January 03, 2013

Genetically Modified Foods

Articles by Dr. Erdman are for informational purposes, and are not to be taken as specific medical advice.

This week we are going to discuss a relatively hot topic in health conscious circles. The debate over genetically modified foods (GMO’s) is contentious, to say the least.

Here in the good old USA, there are no standards by which companies must adhere when it comes to informing the consumer what a specific product actually contains. In California, Proposition 37 was defeated by big corporations. It would have required truth in labeling, ensuring that consumers were told of any genetically engineered ingredients contained in a product. General Mills donated over 1.1 million dollars to help defeat this common sense requirement.

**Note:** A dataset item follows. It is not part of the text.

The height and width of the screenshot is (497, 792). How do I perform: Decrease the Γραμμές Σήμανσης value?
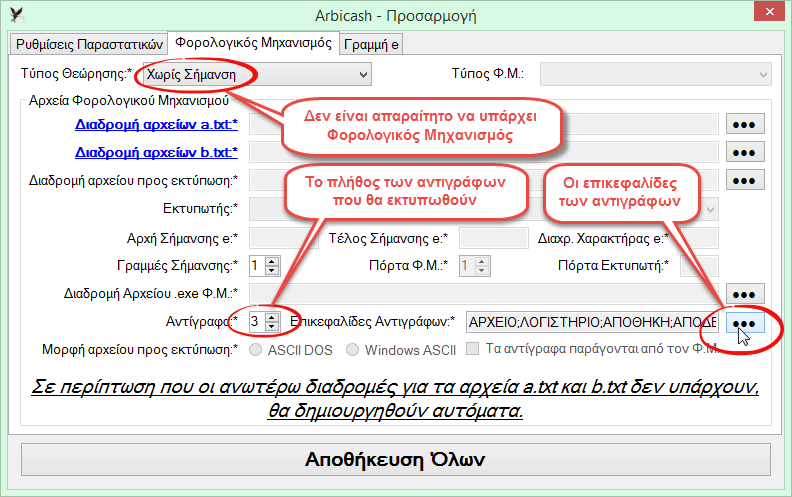pyautogui.click(x=272, y=270)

Genetically modified corn and soy are the most common in the US, and both are linked to potentially serious health effects. I don’t particularly recommend eating any soy or corn products, even organic ones, because they are just not good for you anyway. GMO corn and soy are even worse. They've been found in numerous studies to contribute to reproductive disorders, hormone changes, pituitary changes and menstrual changes. A disturbing study from the Russian National Academy of Science by Irena Ermakova, reported that more than half the babies from mother rats fed genetically modified soy died within 3 weeks. The non-genetically modified soy group showed only 10% death rates. The genetically modified fed baby rats were weaker, and could not reproduce at all. (I can think of one use for that, but I won’t go there!)

One very deceptive label you must know about when shopping for food is the ‘natural’ label. Natural means nothing. Almost anything can have the ‘natural’ label on it. There is a vast difference between ‘natural’ and ‘organic’ labeling.

Only foods labeled ‘organic USDA certified’ can be trusted to be without toxic pesticides, G.E. ingredients, carcinogenic fumigants or chemical solvents. Foods labeled “100% natural” can have all of these things.

Truth in labeling is a consumer right. We should know what is actually in the food we purchase. This is a major reason I buy as much locally grown produce and meat as possible. If you know where it comes from, you can know what’s in it simply by asking the seller. Don’t be fooled into buying food that is bad for you, advocate for GMO labeling with your purchasing power.